Les conséquences de la tempête
Avec ses chablis, la tempête a ouvert de vastes espaces à la lumière. Cette dernière étant toujours un facteur limitant le développement des végétaux, les superficies libérées ont, dès la première année, été conquises par des espèces herbacées dites pionnières dont certaines extrêmement nectarifères comme l’épilobe en épi, Epilobium spicatum ou la digitale, Digitalis purpurea. Très rapidement d’autres espèces s’installent également : saule Marsault (Salix caprea), sorbier des oiseleurs (Sorbus aucuparia), sureau à grappes, Sambuscus racemosa et des ronces (Rubus idaeus et rubus fruticosus)… Certaines espèces sont à floraison printanière et n’entrent pas en concurrence avec les miellats de sapin. Ce n’est pas le cas des ronces, de l’épilobe et de la digitale… La sécrétion abondante de nectar chez ces dernières espèces entre alors en compétition avec les miellats de sapin éventuels. Elle détournera d’autant plus les abeilles que ces fleurs produisent également du pollen, indispensable à l’élevage, élément qui n’est pas fourni par les sapins… L’effet est alors immédiat : récolte d’un miel de sapin dilué par du nectar, le plus souvent de ronces. C’est effectivement ce qu’ont nettement montré les analyses de miels effectuées en 2003. Ces miels avaient le goût du sapin, les sucres caractéristiques des miellats de sapin mais une conductivité électrique assez basse, le plus souvent inférieure à 900 µS/cm (Valeur moyenne : 763 ; écart-type : 130) et le pollen de ronce était très représenté à l’analyse pollinique : dominant chez tous les miels à l’exception de 3 (2 dominances du trèfle blanc et une de balsamine indienne). La présence significative de nectar d’épilobe est beaucoup plus difficile à mettre en évidence car cette fleur produit un grand pollen lequel est toujours très fortement sous représenté dans les miels…
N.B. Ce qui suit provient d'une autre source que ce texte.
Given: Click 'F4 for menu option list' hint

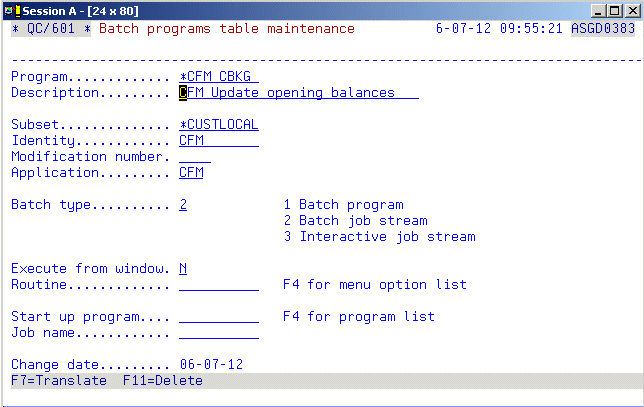Looking at the screenshot, I should point(375,285).
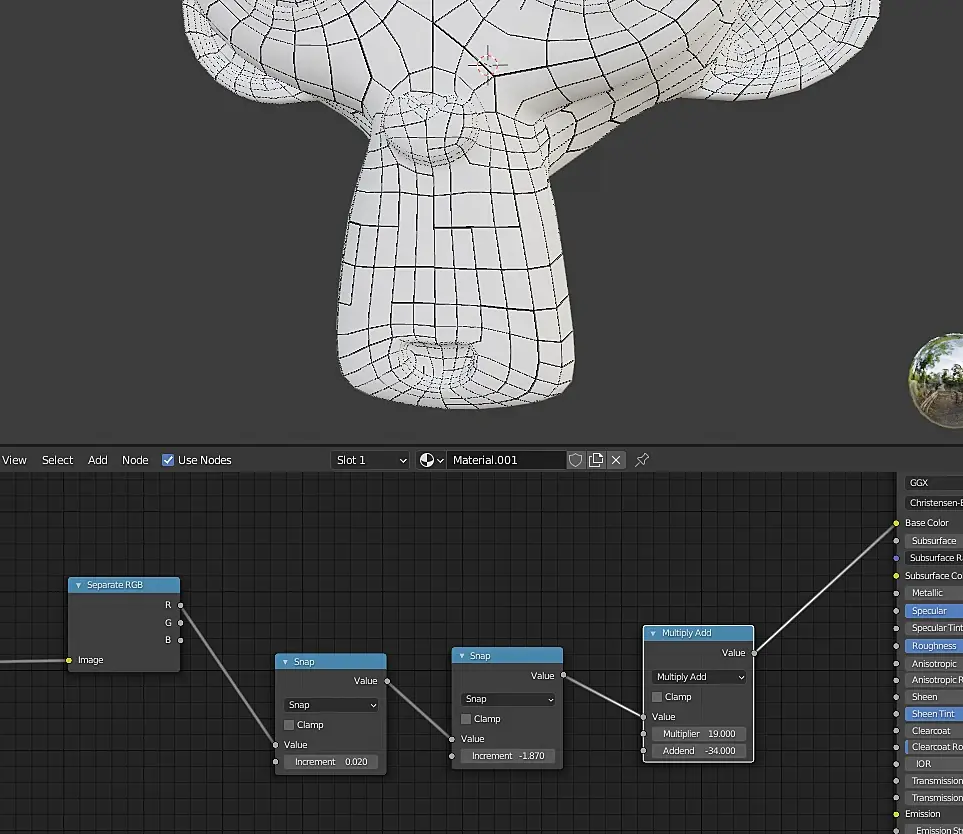Unlink the material with the X icon
The image size is (963, 834).
[x=616, y=460]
On peut craindre que ce phénomène perdure encore plusieurs années jusqu’à ce que l’espace ait à nouveau été colonisé par des résineux qui feront disparaître ces espèces de lumière… Faut-il dire que durant cette période il n’y aura plus de miel de sapin dans les Vosges ? Heureusement non. Car, d’une part il reste certains espaces indemnes, mais également la récolte du nectar et du miellat est toujours une affaire de compétition entre les différentes sources, lesquelles sont soumises aux aléas climatiques… Une forte production de miellat saura toujours suffisamment attirer les butineuses…
À moins que des éléments nouveaux n’entrent en jeu, l’écologie des producteurs de miellats étant très complexe…
Paul SCHWEITZER
Laboratoire d’analyses et d’écologie apicole
© CETAM-Lorraine 2004
Sources botaniques :
- Carte de la végétation de la France 1/200 000 (feuilles lorraines)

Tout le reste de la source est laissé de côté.